Text/Interview: Björn Brückerhoff
Bild: Christopher Michel (mit freundlicher Genehmigung von Howard Rheingold)
Social Media ist mal als ganz gute Idee gestartet. Während man in den 90er-Jahren im Web noch oft auf zeitungsähnliche Einseitigkeit setzte und die Nutzer allenfalls Leserbriefe per E-Mail senden durften, entwickelte sich nach dem Platzen der Dotcom-Blase im Jahr 2000 eine neue Generation von Anwendungen. Die Nutzerzahlen stiegen – davon weitgehend unabhängig – ohnehin weiter stark an und neue Geschäftsmodelle wurden möglich. Statt die Nutzer mit Inhalten zu berieseln, setzte man nun darauf, die Nutzer die Inhalte liefern zu lassen und gab ihnen die nötigen Werkzeuge dafür an die Hand. Die Unternehmen stellten die Plattformen zur Verfügung und konzipierten (im Wesentlichen intransparente) Algorithmen, mittels derer die Inhalte zu den Nutzern gelangen sollten – und umgekehrt.
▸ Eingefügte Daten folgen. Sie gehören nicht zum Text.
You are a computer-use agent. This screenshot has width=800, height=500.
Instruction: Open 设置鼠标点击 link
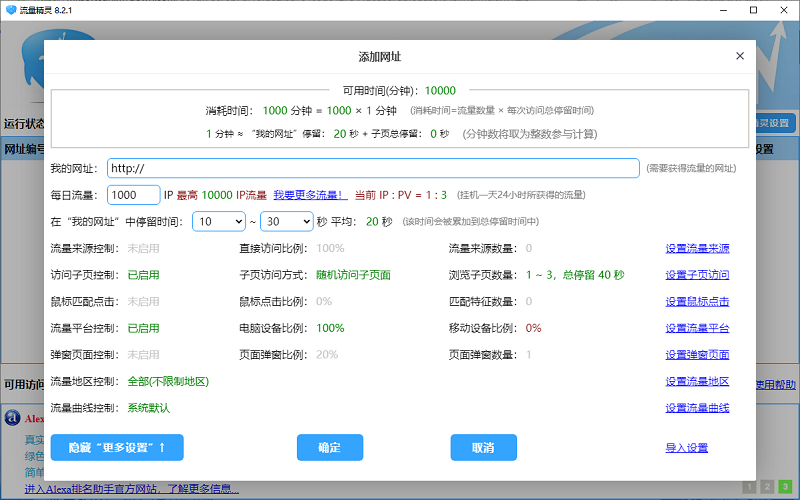click(x=697, y=301)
Dr. Björn Brückerhoff, geb. 1979 in Bielefeld, hat Neue Gegenwart gegründet und ist Herausgeber, Chefredakteur und grafischer Gestalter des Magazins. Grimme Online Award- und Lead Awards-Preisträger. Studium (Kommunikationswissenschaft, Politikwissenschaft und Psychologie, M. A.) und Promotion (Kommunikationswissenschaft) an der Westfälischen Wilhelms-Universität Münster, Industriekaufmann (Bertelsmann), Medienpraktiker seit 1996. Seine Schwerpunkte in Lehre, Forschung und Publikationstätigkeit sind die gesellschaftlichen und ökonomischen Wirkungen des digitalen Medienwandels. Freiberuflich tätig als Journalist, Autor, Dozent und grafischer Gestalter: Büro Björn Brückerhoff.
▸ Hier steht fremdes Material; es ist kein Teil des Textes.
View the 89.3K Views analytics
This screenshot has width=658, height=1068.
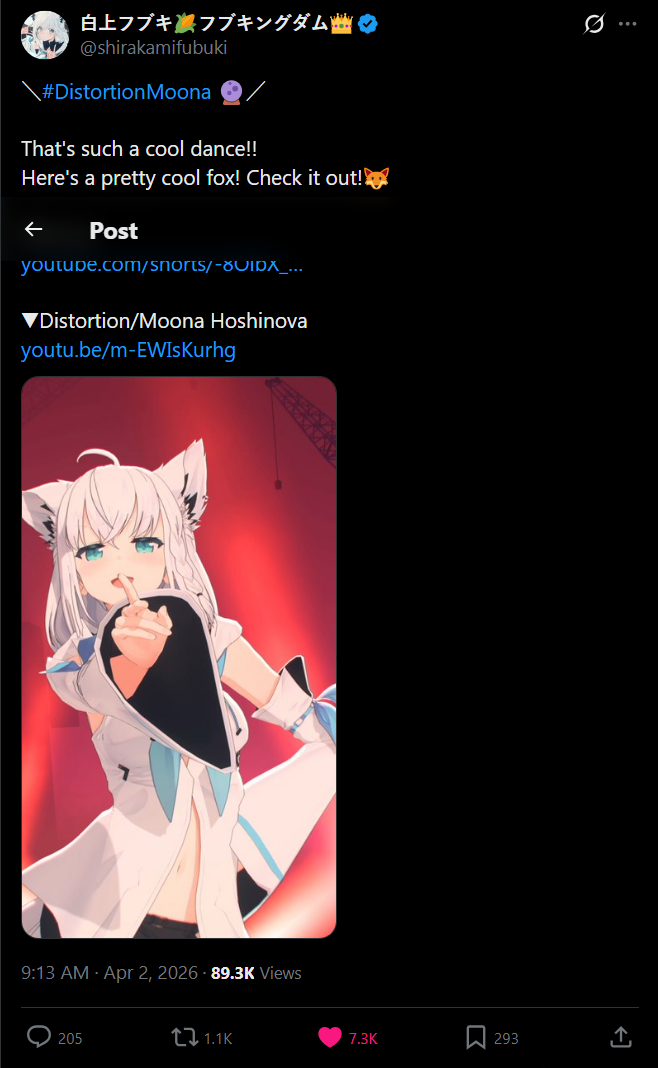click(x=256, y=973)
Internet-Intellektuelle, die bereits im Usenet den Traum einer Agora gelebt hatten, frohlockten. Autoren wie Douglas Rushkoff, die mit der Verbreitung des Internets schon weit vor Social Media nichts weniger als eine neue Renaissance kommen sahen, waren beglückt. Und dann passierte das, was im Nachhinein völlig naheliegend erscheint: Der Zugang zur Öffentlichkeit im Internet war frei und weitgehend unreguliert, keine Redaktion wählte aus, was zu sehen war, also erkannten Unternehmen und politische Akteure (Parteien aller Richtungen, politische Bewegungen) die Potenziale der Technik für sich. Durch die Vermischung von privater und öffentlicher Kommunikation in den Social Networks reichte der Arm der professionellen Kommunikation auf einmal bis in den Freundeskreis: a brand like a (Facebook) friend. Douglas Rushkoff hat die Folgen dieser Entwicklung 2014 eindrucksvoll in seiner TV-Dokumentation Generation Like dargestellt.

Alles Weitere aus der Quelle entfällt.